Ça s’écrit. Ça échappe, ça vient de je ne sais où. Comme une urgence, un impératif, une nécessité. Ma main n’est que l’instrument d’une pensée formée hors de moi, ou plus exactement au fond de moi, de mon inconscient. C’est lui qui furtivement se dévoile et me surprend. C’est étrange. A la fois étrangère et tellement mienne. C’est l’écriture. Celle de la poésie, de la musique, du surgissement fugace incontrôlé.
Je marche seule en pleine nature, en osmose avec elle, et les mots s’écrivent, l’imaginaire débridé s’amuse, la page blanche devient espace de liberté.

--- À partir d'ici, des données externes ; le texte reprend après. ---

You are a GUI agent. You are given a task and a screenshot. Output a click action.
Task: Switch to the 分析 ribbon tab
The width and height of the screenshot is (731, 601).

Du plus profond d’une autre solitude, l’écrit vient marquer l’instant du ressenti, déposé dans les mots. La distance se crée, les maux sont datés à l’heure exacte. Un autre temps peut commencer, plus léger.

Je regarde une image, un tableau, quelque chose qui me parle, l’écriture alors prend à nouveau l’air de la liberté.
Ça s’écrit comme un mystère. Ça prend forme, ça vit.

Marie Bourdon

La photographie est entrée doucement dans ma vie. A pas feutrés. Elle s’est installée, s’est imposée, et je l’ai accueillie, yeux grands ouverts sur le monde, sur ce qui m’entoure. Aujourd’hui, je vis avec elle. Comme avec l’écriture, la peinture, chacune à leur manière. Puis est venu ce besoin de partager pour le plaisir.

« Nulle part ailleurs, je n’aurais eu le privilège de rencontrer tant d’individus différents, que dans cette cour de récréation où j’ai joué un photographe ambulant. »     Robert Doisneau                                                                                                          

Photographie

Quelque chose comme écrire, dessiner, peindre la lumière, la clarté.

L’art des extrêmes, des oppositions, un monde de surprises.

Un monde magique.

Tout est là, autour de moi et en moi.

Il y a mon œil, mes yeux, le regard que je porte sur ce qui m’entoure là où je suis, sur la vie. Ce qui s’offre…ce que je veux bien voir.

Mon regard qui s’aiguise au fil des jours, du temps qui passe.

Photographier : fixer l’instant fugace, arrêter le mouvement dans son élan, dans son vol. Rendu immobile.

Faire bouger, vibrer l’inerte, en lui donnant vie. Opposés.

Photographier : jouer avec la lumière, composer avec elle, lever le nez et les yeux vers le ciel, observer les nuages, guetter le soleil qui va percer.

Sans communion avec la nature, avec les éléments, pas de photographie pour moi. Je sais que ce moment est unique, éphémère.

Magique…ce qui se dévoile peu à peu, quand l’image apparaît .

Attente…fébrilité de ce qui voudra bien se montrer, de ce que je n’avais pas vu et qui surgit. Surprise  !

Instant fixé tel que je le voulais. Osmose parfaite. Contentement des sens.

Elle est inscrite dans ma mémoire. Je peux sentir les parfums, les odeurs du moment «T», retrouver l’émotion ancrée au fond de mon âme à l’instant du déclic.

De cet instant précis, de ce temps arrêté, suspendu, je peux me souvenir de tout. Voyager dans le passé. Chaque photographie est liée à ces émotions, et vient en créer d’autres.

Photographie, graphe de la vie…

Chacun ensuite, chaque «regardeur», viendra se raconter une histoire, son histoire. Qui sera autre, qui sera sienne.